The downside is that with a really laggy connection some people are going to be seeing evens from some time ago. However, if you've got a seriously laggy connection that'd cause that there isn't much option.

Thats funny kev, I was

Thats funny kev, I was googleing "RTS network approach" and this was the first hit... its funny because: I am using slick (btw, hope the forum is back soon)
and 2. just yesterday i implemented exactly the same strategy. The server kicks off all clients which then run independently, but they never run ahead the server "ticks" actually the min is 10 ticks behind.

if a client is too slow with rendering and its update interval overflows, then it would lag behind the server and that would sum up during the game. I limit the ticks to 50 which a client is allowed to lag behind. if the lag grows over 50, i just do some game.update() in a loop to keep it below 50. the player gets a stucking game experience, but he/she cant complain if the machine doesnt make the 30FPS...

but still, i want no lag to be visible to any player. when i build a tower, it should be there immediatley. if there is a 200ms lag, then this doubles because the command is send to the server, and then broadcasted to the clients to ensure sync and i would have to wait half a second to see my tower... thats worst case, but too much. this is how i plan to do it:

Player a: 0ms lag
Player b: 200ms lag

- Towers get build immediately in the local game, dont care what tick you are.
- the command is also send to the server and broadcasted to the clients, containing the gametime it WAS executed
- Payer A build a tower, Player B gets the command a bit later, but knows that the command is overdue.
The world is moved back in time, palcing the command at the correct time and then advancing the world back to the present time again.

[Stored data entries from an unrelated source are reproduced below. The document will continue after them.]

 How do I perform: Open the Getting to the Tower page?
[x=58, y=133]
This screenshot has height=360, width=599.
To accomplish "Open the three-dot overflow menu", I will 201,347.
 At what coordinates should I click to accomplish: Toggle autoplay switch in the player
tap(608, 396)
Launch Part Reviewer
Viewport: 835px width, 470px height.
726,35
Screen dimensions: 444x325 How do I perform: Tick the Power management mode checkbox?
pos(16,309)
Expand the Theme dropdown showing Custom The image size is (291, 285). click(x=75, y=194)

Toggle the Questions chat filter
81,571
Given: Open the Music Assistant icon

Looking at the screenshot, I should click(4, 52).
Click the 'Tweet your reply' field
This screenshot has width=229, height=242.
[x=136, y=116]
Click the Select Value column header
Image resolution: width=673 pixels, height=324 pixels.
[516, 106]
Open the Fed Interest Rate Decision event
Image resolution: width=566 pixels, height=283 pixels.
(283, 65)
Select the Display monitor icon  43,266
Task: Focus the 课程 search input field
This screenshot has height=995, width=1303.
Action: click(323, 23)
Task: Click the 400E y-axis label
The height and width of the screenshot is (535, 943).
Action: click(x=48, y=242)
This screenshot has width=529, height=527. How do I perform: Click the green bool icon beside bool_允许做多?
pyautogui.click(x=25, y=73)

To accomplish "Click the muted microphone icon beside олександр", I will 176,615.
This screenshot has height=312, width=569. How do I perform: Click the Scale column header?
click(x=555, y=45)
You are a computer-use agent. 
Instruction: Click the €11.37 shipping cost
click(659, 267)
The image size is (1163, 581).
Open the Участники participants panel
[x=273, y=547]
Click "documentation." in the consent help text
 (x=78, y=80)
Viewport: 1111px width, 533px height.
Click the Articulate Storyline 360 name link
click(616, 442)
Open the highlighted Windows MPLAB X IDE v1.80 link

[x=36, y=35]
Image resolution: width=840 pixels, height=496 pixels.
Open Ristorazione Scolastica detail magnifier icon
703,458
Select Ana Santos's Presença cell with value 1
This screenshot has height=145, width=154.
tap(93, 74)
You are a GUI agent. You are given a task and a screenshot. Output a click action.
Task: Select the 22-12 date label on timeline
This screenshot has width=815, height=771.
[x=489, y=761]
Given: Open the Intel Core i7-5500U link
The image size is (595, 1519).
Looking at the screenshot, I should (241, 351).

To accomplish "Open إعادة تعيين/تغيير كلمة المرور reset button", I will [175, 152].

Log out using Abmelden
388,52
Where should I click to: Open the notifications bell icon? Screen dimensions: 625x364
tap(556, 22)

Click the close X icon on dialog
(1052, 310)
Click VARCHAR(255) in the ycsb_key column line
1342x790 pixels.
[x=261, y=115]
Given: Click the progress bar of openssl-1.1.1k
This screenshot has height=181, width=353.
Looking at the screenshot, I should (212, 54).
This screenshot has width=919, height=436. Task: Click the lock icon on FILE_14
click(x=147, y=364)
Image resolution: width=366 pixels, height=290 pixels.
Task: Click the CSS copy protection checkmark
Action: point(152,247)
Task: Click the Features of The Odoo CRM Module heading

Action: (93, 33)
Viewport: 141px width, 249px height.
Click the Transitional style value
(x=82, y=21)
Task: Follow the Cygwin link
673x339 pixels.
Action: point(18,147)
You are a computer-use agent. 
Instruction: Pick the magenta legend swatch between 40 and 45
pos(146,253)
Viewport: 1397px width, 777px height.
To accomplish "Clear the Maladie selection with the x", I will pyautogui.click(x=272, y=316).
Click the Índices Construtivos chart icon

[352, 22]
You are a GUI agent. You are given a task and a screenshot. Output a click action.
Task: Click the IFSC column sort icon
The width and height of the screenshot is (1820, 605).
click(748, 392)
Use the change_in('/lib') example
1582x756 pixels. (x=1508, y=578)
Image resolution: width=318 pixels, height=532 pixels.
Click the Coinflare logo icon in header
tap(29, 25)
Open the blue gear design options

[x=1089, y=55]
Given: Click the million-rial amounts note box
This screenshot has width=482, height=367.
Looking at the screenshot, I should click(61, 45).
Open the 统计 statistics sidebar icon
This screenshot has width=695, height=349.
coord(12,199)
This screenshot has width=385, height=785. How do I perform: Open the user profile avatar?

the only thing i can think of is that in some cases, a high latency player builds a *critical* tower to kill a monster. from the other players POV, the tower appears and the monster disappears and no bullet was seen. but thats OK, its only visiual, and usually you dont care about the bullets.


PS: maybe we can discuss this in the forum, would help me.

Kev: Sure though I think you're attempting to solve the problem with game specifics, which is of course ideal. However, this article was really about a generic starting point.